▸ **PROVIDED TEXT**:
+ + + +

Proton pump inhibitors (PPIs), a common therapy for pediatric acid-related gastrointestinal tract disorders, may be linked to increased risk of asthma development in children.
A new cohort study from an international team of investigators showed an association between PPI use among children and a 57% increased risk of asthma development, compared to those who never used the gut- and lung microbiome-altering therapy.
As the investigators—led by Yun-Han Wang, MSc, BPharm, of the Department of Medicine Solna at Karolinska Institute in Stockholm—wrote in their analysis, off-label and prolonged use with PPIs are fairly common practices, despite limited data showing their safety in children for conditions including gastroesophageal reflux disease (GERD).
“Emerging observational data, primarily derived from studies of drug use in pregnancy, indicate that exposure to PPIs may be associated with subsequent development of asthma,” investigators wrote. “Dysbiosis and disturbance of the human microbiome is known to provoke asthma flares, and PPIs have been reported to alter gut and lung microbiomes through inhibition of gastric acid secretion.”
To more concretely observe associations between pediatric PPI use and asthma development risk, Wang and colleagues conducted a nationwide cohort assessment of Sweden registry data from 2007-2016.
Included registry patients were children and adolescents 17 years or younger matched by age and propensity into 80,870 pairs of those initiated PPIs and those who did not. Investigators sought a primary outcome of incident asthma with a median follow-up to 3 years. Hazard ratios (HRs) were estimated via Cox proportional hazards regression.

+ + + +

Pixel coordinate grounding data
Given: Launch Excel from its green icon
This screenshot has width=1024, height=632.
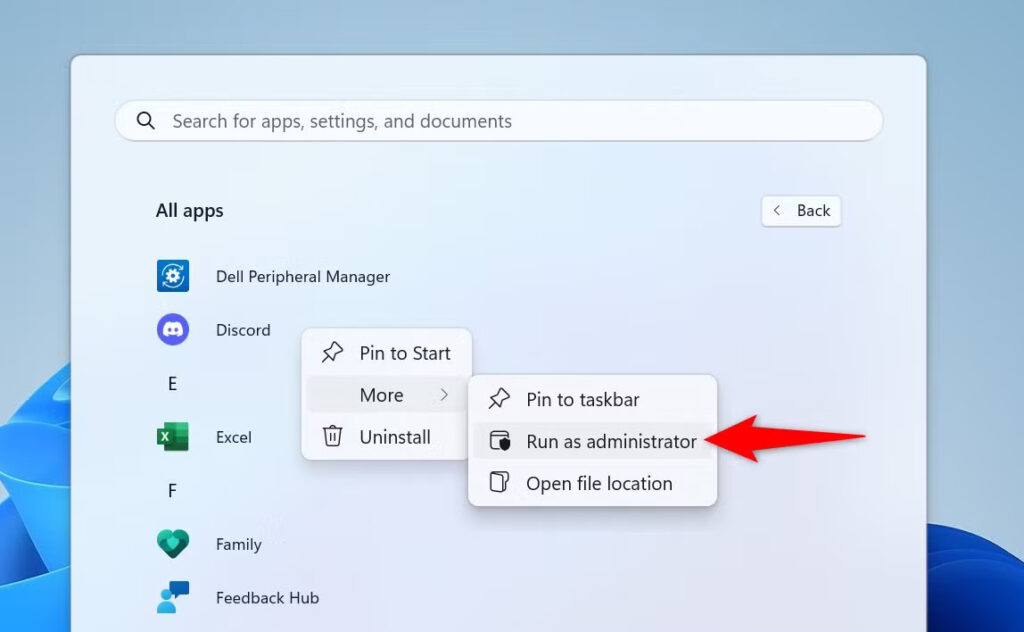Looking at the screenshot, I should (x=173, y=437).
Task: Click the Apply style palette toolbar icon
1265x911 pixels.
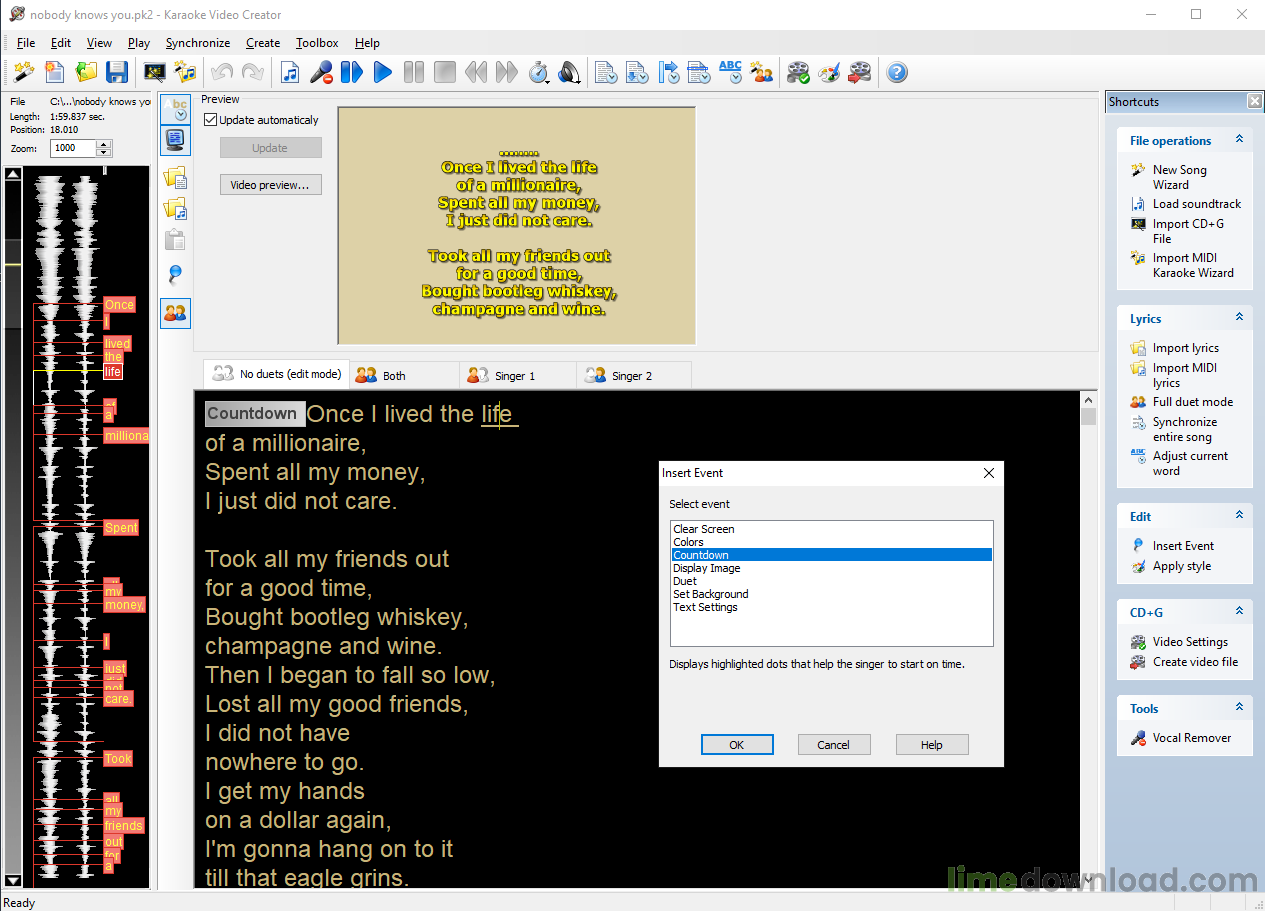Action: 828,72
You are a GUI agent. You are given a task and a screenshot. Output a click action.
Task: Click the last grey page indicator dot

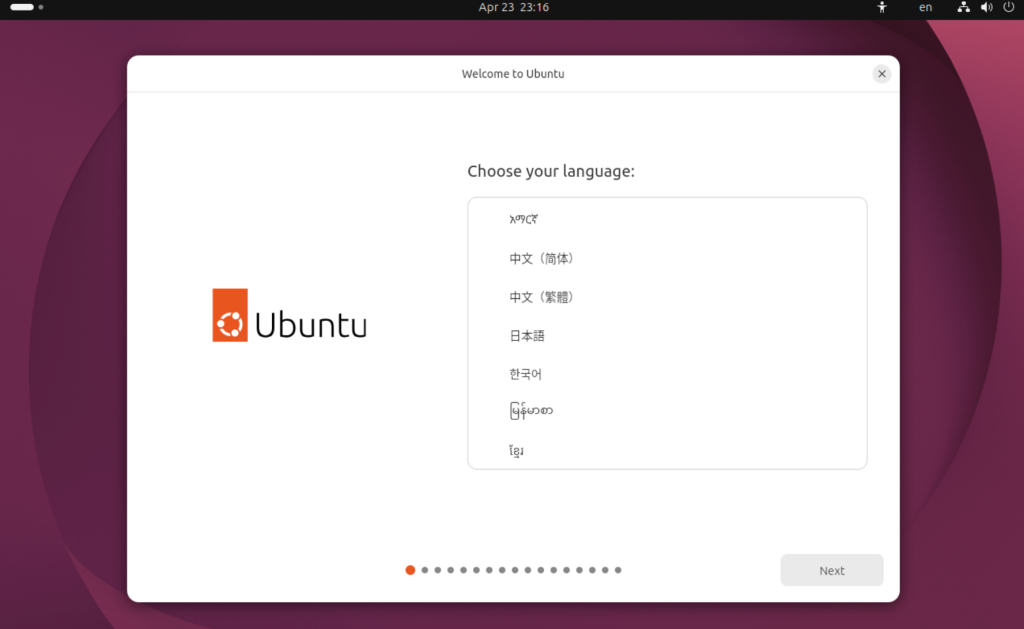[x=618, y=570]
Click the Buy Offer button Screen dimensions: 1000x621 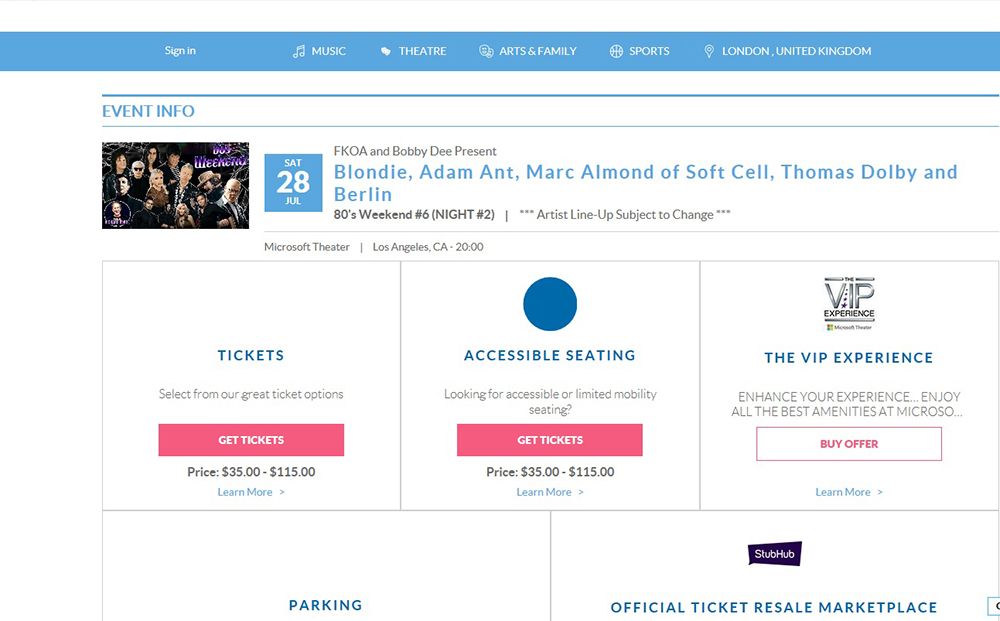coord(849,444)
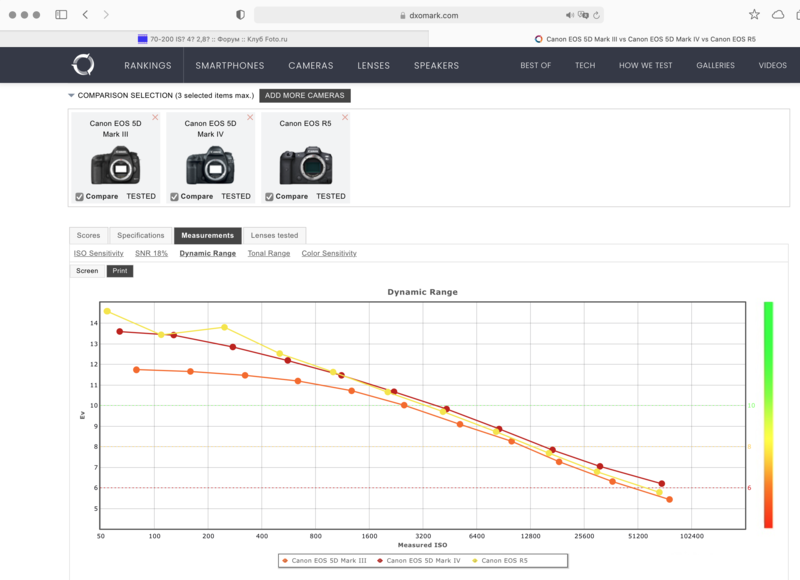Remove Canon EOS 5D Mark III from comparison
Viewport: 800px width, 580px height.
pos(154,118)
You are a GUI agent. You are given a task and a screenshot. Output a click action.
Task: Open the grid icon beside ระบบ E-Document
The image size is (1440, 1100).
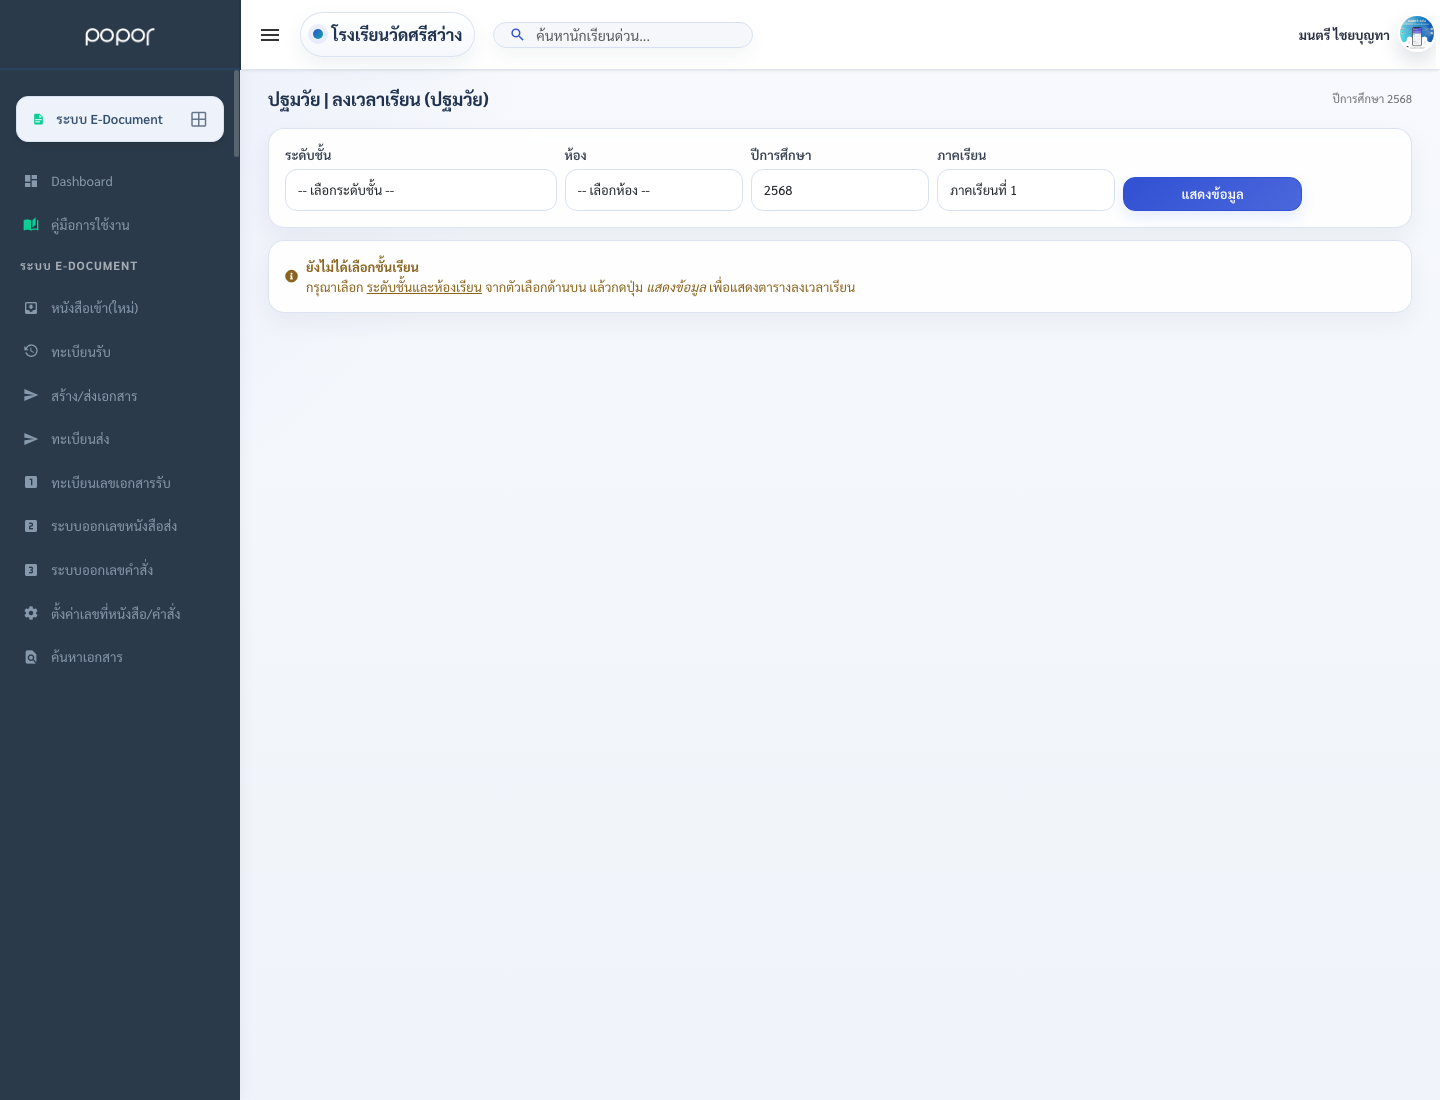(199, 119)
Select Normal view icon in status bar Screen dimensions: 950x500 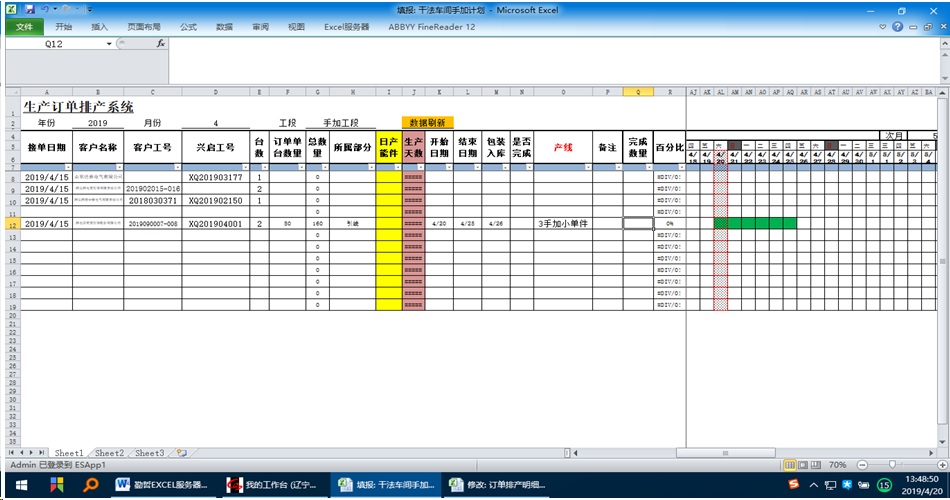pos(790,465)
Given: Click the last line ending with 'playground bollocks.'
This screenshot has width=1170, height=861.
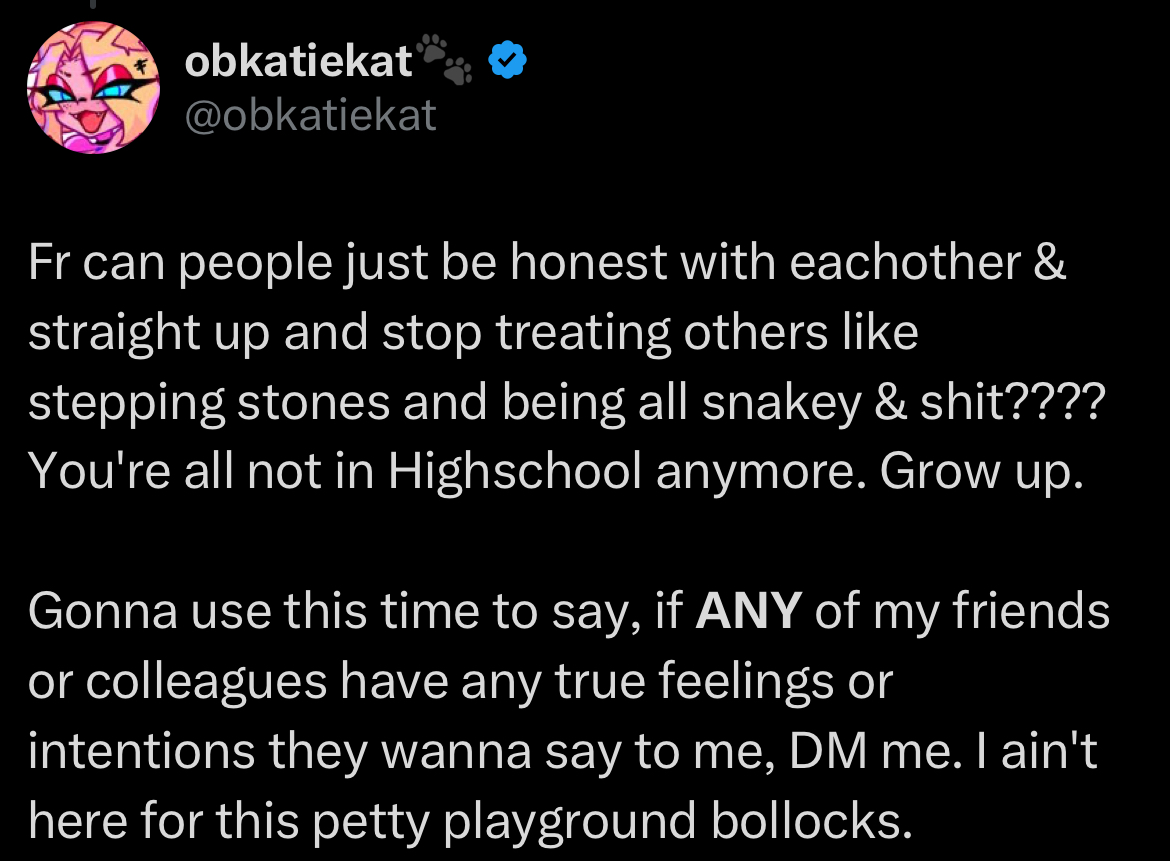Looking at the screenshot, I should coord(470,821).
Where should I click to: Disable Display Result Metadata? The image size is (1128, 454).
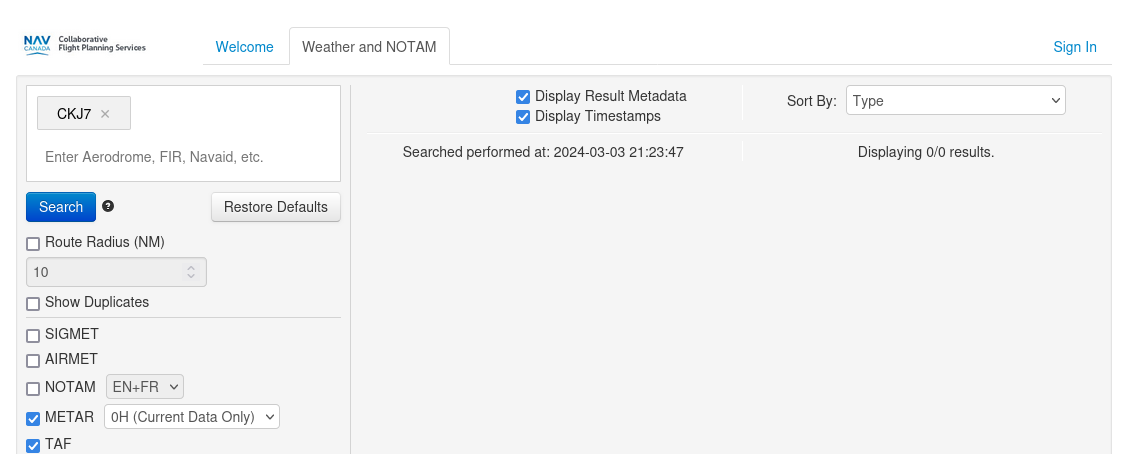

+ + + +

▸ **PROBLEMS TO WORK ON**:
a) Answer these from the article on PPIs and childhood asthma:
(i) By what percentage was the risk of asthma development increased among children who used PPIs?
(ii) Which years of Swedish registry data did the cohort assessment cover?
(iii) Into how many pairs were the children and adolescents matched?
b) Please print the article on PPIs and childhood asthma from "Proton pump inhibitors" to "development in children.".
c) Carry on the article on PPIs and childhood asthma from the point where it stops.

▸ **RESPONSES BY ITEM NUMBER**:
a)
(i) 57%
(ii) 2007-2016
(iii) 80,870

b)
Proton pump inhibitors (PPIs), a common therapy for pediatric acid-related gastrointestinal tract disorders, may be linked to increased risk of asthma development in children.

c)
Mean patient age was 12.9 years old, with nearly two-thirds (63%) of patients being girls. Patients initiating PPI more frequently had a history of multiple comorbidities, more access to healthcare resources, and were co-medicated with therapies including antibiotics (25.9%).
Asthma incidence was observed at 21.8 events per 1000 person-years among children who initiated PPI, versus 14.0 events per 1000 person-years among children who had not, indicating an HR of 1.57 (95% CI, 1.49 – 1.64).
Asthma risk was significantly increased across all age groups who initiated PPIs, and greatest among young children ≤6 months old (HR, 1.83; 95% CI, 1.65 – 2.03) and 6 months to <2 years old (HR, 1.91; 95% CI, 1.65 – 2.22; P <.001) .
Pantoprazole (HR, 2.23; 95% CI, 1.30 – 4.18) and esomeprazole (HR, 1.64; 95% CI, 1.50 – 1.79) initiation were associated with even greater risks of asthma development in children than other PPIs.
Investigators confirmed the association was consistent through all sensitivity analyses, including an as-treated assessment and high-dimensional propensity score matching.
The findings from Wang and colleagues complement just one other cohort assessment into this suggested association and provide, to their knowledge, the first full investigation into PPI use and pediatric asthma risk among a large, unselected nationwide population.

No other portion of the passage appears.